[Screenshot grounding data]
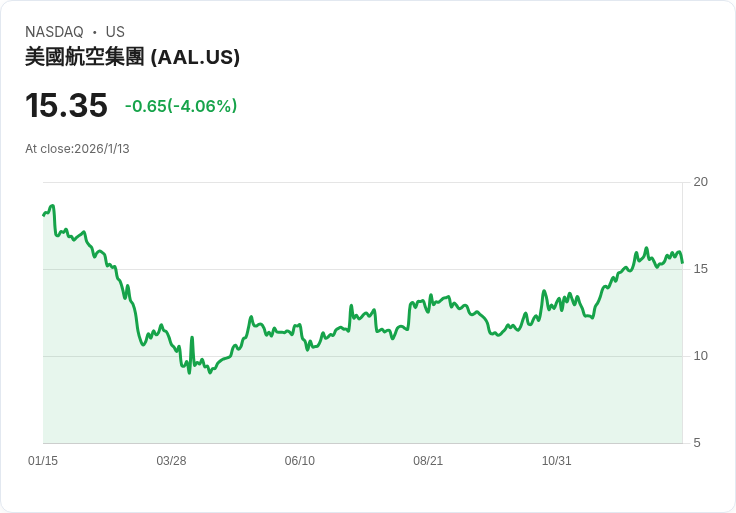Screen dimensions: 736x513
Task: Click the chart line's starting point at 01/15
Action: 44,215
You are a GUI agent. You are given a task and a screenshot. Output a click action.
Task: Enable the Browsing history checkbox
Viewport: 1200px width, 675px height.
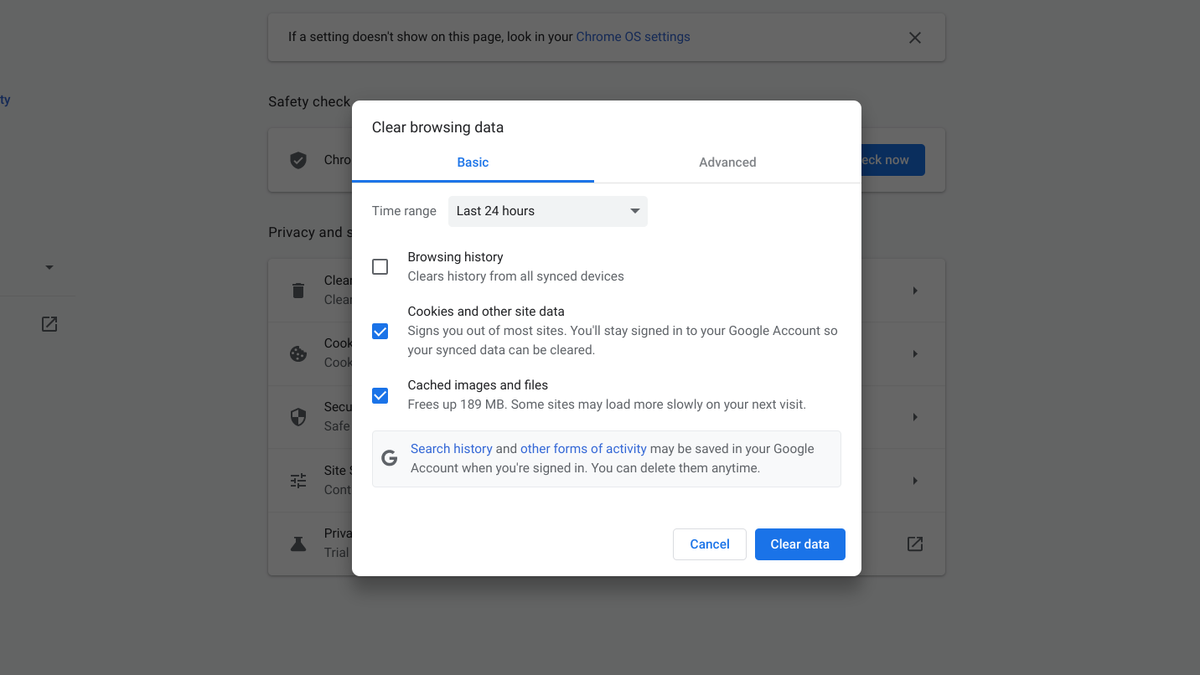[380, 266]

▸ Exercise requirements
In the entries above, find the line containing "You are a GUI"; transcribe exactly that line and every line after it through the end, and only those, omitting pictures.

▸ Finished exercise
You are a GUI agent. You are given a task and a screenshot. Output a click action.
Task: Enable the Browsing history checkbox
Viewport: 1200px width, 675px height.
[380, 266]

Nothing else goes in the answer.